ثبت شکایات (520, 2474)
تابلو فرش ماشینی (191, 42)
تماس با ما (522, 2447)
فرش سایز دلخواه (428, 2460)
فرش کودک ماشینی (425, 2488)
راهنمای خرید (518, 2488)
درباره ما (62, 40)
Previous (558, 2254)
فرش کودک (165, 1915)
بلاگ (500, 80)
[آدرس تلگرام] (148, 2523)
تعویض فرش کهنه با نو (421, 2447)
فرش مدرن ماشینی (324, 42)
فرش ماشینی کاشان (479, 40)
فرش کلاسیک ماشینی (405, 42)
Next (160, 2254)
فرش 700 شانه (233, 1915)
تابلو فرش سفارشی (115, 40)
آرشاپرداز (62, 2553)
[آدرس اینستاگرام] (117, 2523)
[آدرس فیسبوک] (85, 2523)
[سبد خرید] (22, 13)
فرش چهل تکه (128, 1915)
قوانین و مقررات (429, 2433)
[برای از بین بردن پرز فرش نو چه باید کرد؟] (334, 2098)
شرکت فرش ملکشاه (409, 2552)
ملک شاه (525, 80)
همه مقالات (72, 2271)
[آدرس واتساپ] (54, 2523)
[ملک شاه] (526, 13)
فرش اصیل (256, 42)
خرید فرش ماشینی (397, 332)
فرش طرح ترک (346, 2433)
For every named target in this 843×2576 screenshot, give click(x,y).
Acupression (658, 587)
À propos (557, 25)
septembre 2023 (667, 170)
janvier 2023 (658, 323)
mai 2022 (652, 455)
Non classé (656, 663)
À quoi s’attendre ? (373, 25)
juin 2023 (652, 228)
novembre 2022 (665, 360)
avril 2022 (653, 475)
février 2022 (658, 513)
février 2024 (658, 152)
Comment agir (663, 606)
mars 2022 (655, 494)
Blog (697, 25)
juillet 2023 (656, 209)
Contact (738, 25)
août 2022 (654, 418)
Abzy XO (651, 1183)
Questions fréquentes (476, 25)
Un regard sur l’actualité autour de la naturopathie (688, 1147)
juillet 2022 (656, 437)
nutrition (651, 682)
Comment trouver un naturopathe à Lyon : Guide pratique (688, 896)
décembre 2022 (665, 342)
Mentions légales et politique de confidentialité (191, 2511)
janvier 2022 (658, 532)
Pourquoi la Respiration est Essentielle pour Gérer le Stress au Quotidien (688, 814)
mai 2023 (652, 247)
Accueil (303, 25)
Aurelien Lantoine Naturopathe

..............................

The whole listing above should be copied out exactly, line by line.

ثبت شکایات (520, 2474)
تابلو فرش ماشینی (191, 42)
تماس با ما (522, 2447)
فرش سایز دلخواه (428, 2460)
فرش کودک ماشینی (425, 2488)
راهنمای خرید (518, 2488)
درباره ما (62, 40)
Previous (558, 2254)
فرش کودک (165, 1915)
بلاگ (500, 80)
[آدرس تلگرام] (148, 2523)
تعویض فرش کهنه با نو (421, 2447)
فرش مدرن ماشینی (324, 42)
فرش ماشینی کاشان (479, 40)
فرش کلاسیک ماشینی (405, 42)
Next (160, 2254)
فرش 700 شانه (233, 1915)
تابلو فرش سفارشی (115, 40)
آرشاپرداز (62, 2553)
[آدرس اینستاگرام] (117, 2523)
[آدرس فیسبوک] (85, 2523)
[سبد خرید] (22, 13)
فرش چهل تکه (128, 1915)
قوانین و مقررات (429, 2433)
[برای از بین بردن پرز فرش نو چه باید کرد؟] (334, 2098)
شرکت فرش ملکشاه (409, 2552)
ملک شاه (525, 80)
همه مقالات (72, 2271)
[آدرس واتساپ] (54, 2523)
[ملک شاه] (526, 13)
فرش اصیل (256, 42)
خرید فرش ماشینی (397, 332)
فرش طرح ترک (346, 2433)
For every named target in this 843×2576 screenshot, give click(x,y).
Acupression (658, 587)
À propos (557, 25)
septembre 2023 (667, 170)
janvier 2023 (658, 323)
mai 2022 (652, 455)
Non classé (656, 663)
À quoi s’attendre ? (373, 25)
juin 2023 (652, 228)
novembre 2022 (665, 360)
avril 2022 (653, 475)
février 2022 (658, 513)
février 2024 (658, 152)
Comment agir (663, 606)
mars 2022 (655, 494)
Blog (697, 25)
juillet 2023 (656, 209)
Contact (738, 25)
août 2022 (654, 418)
Abzy XO (651, 1183)
Questions fréquentes (476, 25)
Un regard sur l’actualité autour de la naturopathie (688, 1147)
juillet 2022 (656, 437)
nutrition (651, 682)
Comment trouver un naturopathe à Lyon : Guide pratique (688, 896)
décembre 2022 (665, 342)
Mentions légales et politique de confidentialité (191, 2511)
janvier 2022 (658, 532)
Pourquoi la Respiration est Essentielle pour Gérer le Stress au Quotidien (688, 814)
mai 2023 (652, 247)
Accueil (303, 25)
Aurelien Lantoine Naturopathe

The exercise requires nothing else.